The above data combine through a number of formulas to create a “candidate weight”. This score only applies where two or more candidates are in contest from the same party. If one candidate contests, their vote is that for their party in the constituency (see previous section).
Example: If two Fianna Fáil candidates are in contest, the party’s vote in the constituency will split by the candidate weights. Let’s assume 10,000 votes are available. If candidate A has a weight of 0.6, and candidate B has 0.4, A will win 6,000 first preference votes (FPVs) and B wins 4,000. This sounds rigid, but later on I discuss simulation and how party ticket underdogs are allowed to lead on occasion.
Where a candidate has not contested a prior election, subjective interpretation must be used to assign a candidate weight. This is particularly sensitive to independent/other candidates who may possess some local/national “celebrity” status (or lack of). A qualitative reading of each constituency is used to determine a weight.
The 2014 local election results also undergo some subjective adjustment. A candidate may have received a small number of votes, but may have contested a very strong area for their party. It is likely (although by no means certain) that the votes received by other candidates in that area would rally around this person in a general election setting. A local election area (LEA) can typically be one-third to one-sixth of a constituency’s area and population. This adjustment is also made when a sitting TD is joined by a Councillor on a party ticket. The candidate weights would otherwise greatly favour the incumbent if this adjustment isn’t made.
At the heart of the model is a full simulation of Ireland’s PR-STV election count system. R code has been written to incorporate all the rules of the count.
A unique feature of the Irish system is “non transferable” (NT) votes. These occur when voters fail to give preferences for every candidate on the ballot. As a count progresses, the number of NT votes rises. To model this I examined a number of past general/local election counts. I then derived a formula which takes the votes to be transferred at any count and determines the number of NT votes.
t – (t*(1-((1-(c) / n))^(1/0.67))/1.85))
t = The number of transfers available
c = The count number
n = The number of candidates in the constituency
In any constituency, transfers contain a mix of party preferences (Sinn Féin to AAA/PBP for example) and local characteristics. The latter is beyond the scope of this model. We lack sufficient data to allocate transfers based on close proximity of candidates. Dual county constituencies (Cavan-Monaghan, Sligo-Leitrim etc.) have a tendency to transfer within county lines, in an effort to secure a TD for the county. A potential improvement for the model would be transfers based on geographic proximity, perhaps using the address provided for each candidate on the ballot paper (although not all candidates live in their constituencies).

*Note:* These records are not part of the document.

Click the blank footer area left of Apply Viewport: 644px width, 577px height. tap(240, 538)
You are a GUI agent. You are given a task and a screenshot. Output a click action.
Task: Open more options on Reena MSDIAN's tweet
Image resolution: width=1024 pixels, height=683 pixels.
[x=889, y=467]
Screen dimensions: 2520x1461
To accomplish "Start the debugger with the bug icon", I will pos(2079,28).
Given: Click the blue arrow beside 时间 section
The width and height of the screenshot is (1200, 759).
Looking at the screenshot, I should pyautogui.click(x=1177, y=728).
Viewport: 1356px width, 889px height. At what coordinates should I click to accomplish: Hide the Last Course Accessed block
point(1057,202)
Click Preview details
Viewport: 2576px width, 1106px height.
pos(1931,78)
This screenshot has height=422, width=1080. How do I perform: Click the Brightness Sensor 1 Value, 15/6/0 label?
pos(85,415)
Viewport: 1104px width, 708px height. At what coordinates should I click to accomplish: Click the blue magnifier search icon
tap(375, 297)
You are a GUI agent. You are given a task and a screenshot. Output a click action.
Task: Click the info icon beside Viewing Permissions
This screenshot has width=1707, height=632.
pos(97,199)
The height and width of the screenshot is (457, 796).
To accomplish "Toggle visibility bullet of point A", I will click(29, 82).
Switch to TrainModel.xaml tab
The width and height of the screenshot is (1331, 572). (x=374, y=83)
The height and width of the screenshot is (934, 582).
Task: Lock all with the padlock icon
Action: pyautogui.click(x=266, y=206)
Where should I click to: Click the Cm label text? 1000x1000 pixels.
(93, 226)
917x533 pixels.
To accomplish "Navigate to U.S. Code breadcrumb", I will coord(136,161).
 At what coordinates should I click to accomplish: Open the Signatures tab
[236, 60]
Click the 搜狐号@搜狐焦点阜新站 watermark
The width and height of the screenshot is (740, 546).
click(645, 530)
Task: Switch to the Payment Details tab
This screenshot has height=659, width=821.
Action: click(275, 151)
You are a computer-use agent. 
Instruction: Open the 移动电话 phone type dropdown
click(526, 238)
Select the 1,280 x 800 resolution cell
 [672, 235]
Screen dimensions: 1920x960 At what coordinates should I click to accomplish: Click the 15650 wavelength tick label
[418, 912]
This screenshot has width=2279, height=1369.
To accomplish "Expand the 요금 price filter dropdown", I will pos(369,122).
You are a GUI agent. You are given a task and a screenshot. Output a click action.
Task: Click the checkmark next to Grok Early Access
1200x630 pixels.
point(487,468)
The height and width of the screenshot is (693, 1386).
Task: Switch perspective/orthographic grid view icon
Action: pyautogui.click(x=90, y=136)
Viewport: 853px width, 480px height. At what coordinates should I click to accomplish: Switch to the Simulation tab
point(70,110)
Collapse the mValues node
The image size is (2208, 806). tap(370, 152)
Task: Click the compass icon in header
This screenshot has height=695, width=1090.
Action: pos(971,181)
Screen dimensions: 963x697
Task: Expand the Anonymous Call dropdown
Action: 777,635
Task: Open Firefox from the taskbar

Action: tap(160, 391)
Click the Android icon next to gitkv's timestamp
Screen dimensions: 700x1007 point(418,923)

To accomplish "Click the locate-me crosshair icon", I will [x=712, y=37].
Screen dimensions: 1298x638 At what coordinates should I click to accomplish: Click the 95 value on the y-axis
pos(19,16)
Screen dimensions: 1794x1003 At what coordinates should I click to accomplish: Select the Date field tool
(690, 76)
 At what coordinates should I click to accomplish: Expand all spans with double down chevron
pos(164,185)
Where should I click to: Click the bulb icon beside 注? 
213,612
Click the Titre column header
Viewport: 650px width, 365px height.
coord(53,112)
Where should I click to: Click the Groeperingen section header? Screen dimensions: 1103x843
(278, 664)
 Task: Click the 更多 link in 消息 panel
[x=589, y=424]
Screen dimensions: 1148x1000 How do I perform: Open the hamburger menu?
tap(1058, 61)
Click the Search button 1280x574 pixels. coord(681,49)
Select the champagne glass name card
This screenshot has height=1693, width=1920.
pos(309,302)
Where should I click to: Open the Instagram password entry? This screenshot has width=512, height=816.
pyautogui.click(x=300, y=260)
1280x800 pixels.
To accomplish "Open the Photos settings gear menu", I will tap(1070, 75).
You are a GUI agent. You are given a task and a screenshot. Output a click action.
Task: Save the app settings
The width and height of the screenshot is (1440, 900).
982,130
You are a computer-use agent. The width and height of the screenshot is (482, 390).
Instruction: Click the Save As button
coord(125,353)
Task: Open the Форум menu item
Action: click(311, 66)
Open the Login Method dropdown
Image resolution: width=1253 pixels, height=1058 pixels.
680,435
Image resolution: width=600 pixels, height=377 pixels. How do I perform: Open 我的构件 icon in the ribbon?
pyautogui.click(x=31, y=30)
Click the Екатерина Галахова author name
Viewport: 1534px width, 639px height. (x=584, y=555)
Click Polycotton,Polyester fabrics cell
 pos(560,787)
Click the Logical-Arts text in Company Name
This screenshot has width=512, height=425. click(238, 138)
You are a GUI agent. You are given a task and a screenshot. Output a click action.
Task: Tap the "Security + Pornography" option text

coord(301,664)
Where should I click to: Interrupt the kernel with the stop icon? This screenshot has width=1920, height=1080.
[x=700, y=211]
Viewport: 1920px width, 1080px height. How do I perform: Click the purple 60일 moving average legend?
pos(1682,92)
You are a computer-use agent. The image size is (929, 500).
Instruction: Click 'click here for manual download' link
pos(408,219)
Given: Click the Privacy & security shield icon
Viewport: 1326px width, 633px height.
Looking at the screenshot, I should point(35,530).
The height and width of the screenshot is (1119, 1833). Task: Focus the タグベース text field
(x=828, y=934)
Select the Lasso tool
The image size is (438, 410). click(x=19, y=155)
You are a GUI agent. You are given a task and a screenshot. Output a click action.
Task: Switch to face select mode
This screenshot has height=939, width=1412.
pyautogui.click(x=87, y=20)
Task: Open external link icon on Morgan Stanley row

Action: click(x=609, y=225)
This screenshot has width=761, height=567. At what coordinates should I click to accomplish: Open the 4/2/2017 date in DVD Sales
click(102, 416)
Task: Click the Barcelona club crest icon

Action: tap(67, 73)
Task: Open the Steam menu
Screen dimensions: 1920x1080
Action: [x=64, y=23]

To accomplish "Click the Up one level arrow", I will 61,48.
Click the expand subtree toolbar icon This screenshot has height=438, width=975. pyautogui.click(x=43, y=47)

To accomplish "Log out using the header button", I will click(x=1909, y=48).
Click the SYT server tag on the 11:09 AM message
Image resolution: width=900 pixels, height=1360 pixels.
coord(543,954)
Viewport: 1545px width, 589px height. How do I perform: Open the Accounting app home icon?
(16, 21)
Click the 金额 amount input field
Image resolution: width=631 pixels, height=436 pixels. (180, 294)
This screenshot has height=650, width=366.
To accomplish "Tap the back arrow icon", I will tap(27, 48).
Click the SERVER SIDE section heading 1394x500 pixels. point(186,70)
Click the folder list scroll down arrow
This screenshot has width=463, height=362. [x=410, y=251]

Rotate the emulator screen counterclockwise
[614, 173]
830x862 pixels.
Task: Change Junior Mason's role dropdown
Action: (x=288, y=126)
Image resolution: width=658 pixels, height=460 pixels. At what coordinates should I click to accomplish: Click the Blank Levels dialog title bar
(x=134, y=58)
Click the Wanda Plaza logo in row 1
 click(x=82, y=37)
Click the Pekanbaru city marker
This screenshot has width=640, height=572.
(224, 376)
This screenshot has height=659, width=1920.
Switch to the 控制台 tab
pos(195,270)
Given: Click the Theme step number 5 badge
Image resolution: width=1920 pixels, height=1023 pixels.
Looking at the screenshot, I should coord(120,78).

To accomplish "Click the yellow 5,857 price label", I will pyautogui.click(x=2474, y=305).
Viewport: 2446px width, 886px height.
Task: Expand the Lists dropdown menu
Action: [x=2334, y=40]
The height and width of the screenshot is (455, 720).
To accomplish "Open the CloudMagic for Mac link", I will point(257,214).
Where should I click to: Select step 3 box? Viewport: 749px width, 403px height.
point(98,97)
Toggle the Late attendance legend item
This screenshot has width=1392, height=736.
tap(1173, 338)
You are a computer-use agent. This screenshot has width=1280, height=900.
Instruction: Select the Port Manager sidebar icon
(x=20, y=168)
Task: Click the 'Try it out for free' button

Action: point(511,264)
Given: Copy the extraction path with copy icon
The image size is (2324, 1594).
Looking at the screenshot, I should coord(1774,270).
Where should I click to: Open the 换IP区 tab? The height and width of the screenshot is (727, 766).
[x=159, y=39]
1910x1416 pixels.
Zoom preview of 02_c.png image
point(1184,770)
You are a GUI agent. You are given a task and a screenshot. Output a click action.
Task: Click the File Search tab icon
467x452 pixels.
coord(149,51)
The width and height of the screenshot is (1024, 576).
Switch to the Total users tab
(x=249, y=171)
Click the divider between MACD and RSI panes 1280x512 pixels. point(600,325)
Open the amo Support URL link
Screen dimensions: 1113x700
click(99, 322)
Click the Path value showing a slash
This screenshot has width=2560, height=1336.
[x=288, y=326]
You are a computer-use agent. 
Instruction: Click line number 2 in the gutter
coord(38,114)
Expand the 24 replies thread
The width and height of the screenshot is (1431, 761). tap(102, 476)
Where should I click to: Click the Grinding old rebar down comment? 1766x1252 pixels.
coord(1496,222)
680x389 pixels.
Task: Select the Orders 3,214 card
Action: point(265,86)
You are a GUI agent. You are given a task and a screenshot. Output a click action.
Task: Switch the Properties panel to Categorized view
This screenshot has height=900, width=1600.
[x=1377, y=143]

To determine party to party transfers, the model takes an average of transfer patterns from the 2011 general election and 2014 local elections. Some adjustments are made including incorporation of the recent transfer pact between Fine Gael and Labour. This simple approach presents some issues. While Sinn Féin to AAA/PBP transfers are high nationally (and vice versa), they are likely to vary at a constituency level. We lack sufficient data to model transfers locally, so a national average must be taken.
Above is the “transfer matrix” for the 2011 general election. The figures included are percentages, however you will notice that rows and columns don’t total to 100%. I have highlighted internal party transfers which are naturally high, but which didn’t occur for the United Left Alliance and Green Party at the time (the opportunity never arose).
Example: Let’s assume we are at the final count. A Fianna Fáil candidate has been eliminated and only a Fine Gael candidate and a Labour candidate remain. Historically we see that Fianna Fáil gives 19% of available transfers to Fine Gael and 13% to Labour, a ratio of 19:13. In percentages, Fine Gael will receive 59% of the transfers, and Labour 41%. Non-transferable votes would be high in this case, but recall that these are modeled separately. If candidates of all parties are available to receive transfers, the ratio is 19:13:58:9:7:11:23, or 14%, 9%, 41%, 6%, 5%, 8% and 16%, and so on. Where multiple candidates of the same party can receive transfers, the model divides the available votes randomly, but with consideration to the strength of each candidate (like candidate weights earlier).
With the above processes complete, we obtain one set of constituency results. To assess all possible scenarios, we run the model 1,000 times. All variables will change throughout:
- Turnout – At the last general election, turnout reached 70%, a figure not seen since 1997. Turnout in 2016 is likely to be lower. I model turnout at 50-65%. Any figure within this interval is equally likely to emerge (uniform random). In any case, turnout does not change the results. It allows us to estimate a figure for FPVs if we wish.
- Party vote – Above I discussed the “poll of polls” which gives us a figure for party share. We also know the margin of error for these polls. Taking the example of a single poll, we have a margin of error of +/- 3%. If Sinn Féin is on 17%, its margin of error is a range of 14-20%. A figure within this interval is randomly chosen at each of the 1,000 simulations. We use the normal distribution. Those who remember the concept of the “bell curve” from the Leaving Cert (or elsewhere) will be able to picture its shape. Of the 1,000 simulations, the vast majority will place Sinn Féin at 16%, 17% and 18%. Every now and then, 15% and 19% will emerge, and on rare occasions, 14% and 20%. Note that this is an overly simple example rounded to the nearest whole number. Margins of error are much more complex (especially for smaller parties).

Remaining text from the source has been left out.